Et ce avec l'appui d'associations françaises d'aide aux réfugiés comme Singa, ELAN Samu Social, JRS France et Réfugiés Bienvenue.
La France, premier pays européen en termes d'inscrits
«Au début, j'étais un peu sceptique», se souvient Nadège Letellier, responsable au sein d'ELAN. «Être hôte AirBnB est normalement un moyen de se faire de l'argent mais je me suis dit : "on peut essayer"».
Open Homes compte à ce jour 600 annonces dans 260 communes, faisant de la France le premier pays européen en termes d'inscrits, se félicite le directeur d'AirBnB France, Emmanuel Marill.
Pour proposer une chambre, il faut remplir un formulaire semblable à celui de la location payante, en indiquant le type de logement (chambre, yourte, tipi...) ou de couchage (lit double, canapé-lit, hamac...). «Peu importe que ce soit une maison, une péniche ou quelque chose d'encore plus atypique, du moment que l'hôte est accueillant», estime M. Marill.
Les associations veulent toutefois visiter les logements avant de les sélectionner. «On considère une chambre à partir de 9 mètres carrés», précise Vincent Berne, responsable du pôle hébergement de Singa.
Ces visites leur permettent également de s'assurer des bonnes intentions des hébergeurs en refusant ceux qui chercheraient à faire travailler les réfugiés (baby-sitting, ménage...) en échange du logement.

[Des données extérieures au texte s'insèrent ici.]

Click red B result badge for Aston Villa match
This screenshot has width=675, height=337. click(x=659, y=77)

Pour ces associations d'aide aux réfugiés qui peinent à se faire connaître, AirBnB et son savoir-faire en communication «ne sont pas la solution miracle, mais un sacré plus», estime Antoine Paumard, directeur de JRS France.
La responsable d'ELAN ne pense pas non plus «que le nombre de logements disponibles (en France pour les réfugiés) va décoller» mais se satisfait «d'en avoir quelques-uns supplémentaires» qui remplissent les conditions de son association.

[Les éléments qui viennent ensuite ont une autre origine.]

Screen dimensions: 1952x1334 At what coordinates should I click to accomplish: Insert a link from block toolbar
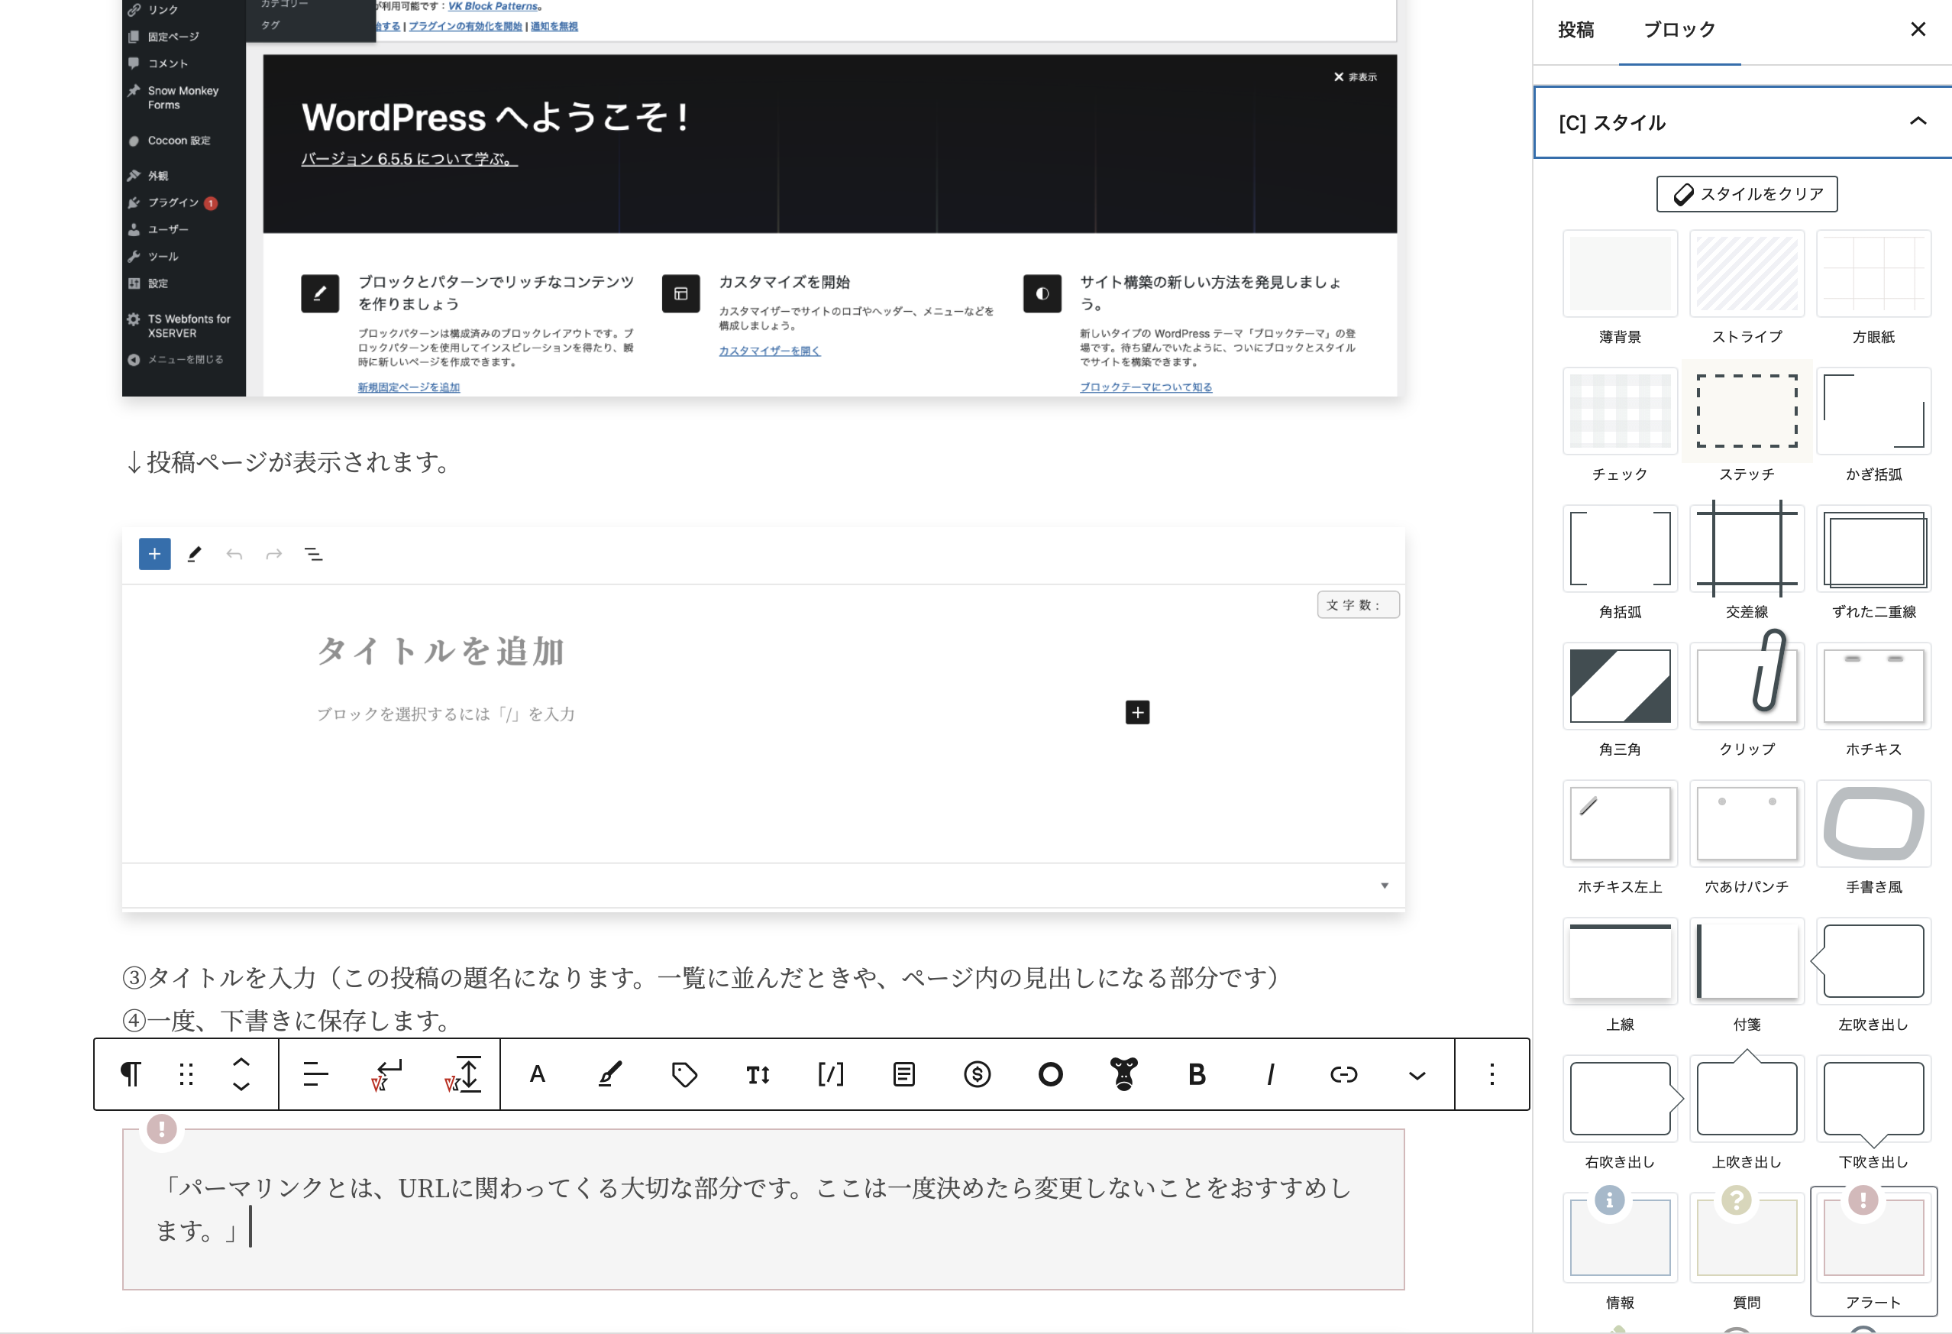pyautogui.click(x=1343, y=1074)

Hébergement à la charge des hôtes
Car il y a une exigence à laquelle AirBnB ne répond pas encore parfaitement : les hébergements sont souvent proposés pour de courtes durées, ce qui ne permet pas l'intégration des réfugiés, selon les associations qui préconisent trois mois minimum d'hébergement.
C'est le temps qu'a passé Emilien Atanga chez Joël et Emmanuelle Elbaz, un couple de quinquagénaires parisiens qui s'est lancé dans l'aventure dès la phase test du projet.

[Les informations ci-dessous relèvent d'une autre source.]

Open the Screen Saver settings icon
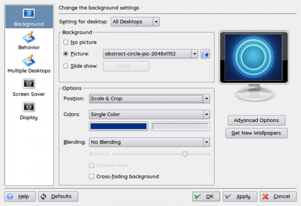The image size is (301, 206). [x=28, y=83]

«Nos enfants sont tous partis», explique Joël. «Ca nous faisait plaisir d'avoir Emilien qui nous envoyait des grands sourires dès le matin».
Emilien a été poussé à l'exil après avoir été surpris avec son petit ami au Cameroun, son pays natal, où l'homosexualité est passible de prison. Comme indiqué sur «Open Homes», ces mois d'hébergement sont à la charge des hôtes et AirBnB ne touche pas de commission.
Mais, «quand on est hébergé gratuitement, on se demande quelle est la contrepartie», estime Mme Letellier. Ainsi, les opinions des associations divergent sur les bienfaits de ce principe de gratuité.
ELAN défraie «jusqu'à 200 euros par mois les hôtes qui le souhaitent pour la nourriture et l'électricité», tandis que JRS France veut «responsabiliser» les hébergés en leur proposant de participer aux frais, même «à hauteur de cinq euros par mois».
L'association Réfugiés Bienvenue, qui a servi de lien entre Emilien et les Elbaz, fonctionne «avec un système entièrement gratuit pour les réfugiés». Joël et Emmanuelle, coach et consultante en entreprise, donnaient aussi de l'argent de poche à Emilien.
Aujourd'hui, Emilien vit dans un autre appartement. Mais le lien reste fort : Joël et Emilien viennent de passer une semaine ensemble à la campagne.
AirBnB a l'ambition «d'accueillir 100.000 personnes vulnérables d'ici 2022 dans le monde». Le groupe propose depuis 2012 à ses hôtes d'héberger gratuitement des personnes en besoin urgent (comme après l'ouragan Sandy à New York).
«Open Homes», lancé d'abord aux Etats-Unis début juin, prolonge cette démarche dans plusieurs pays.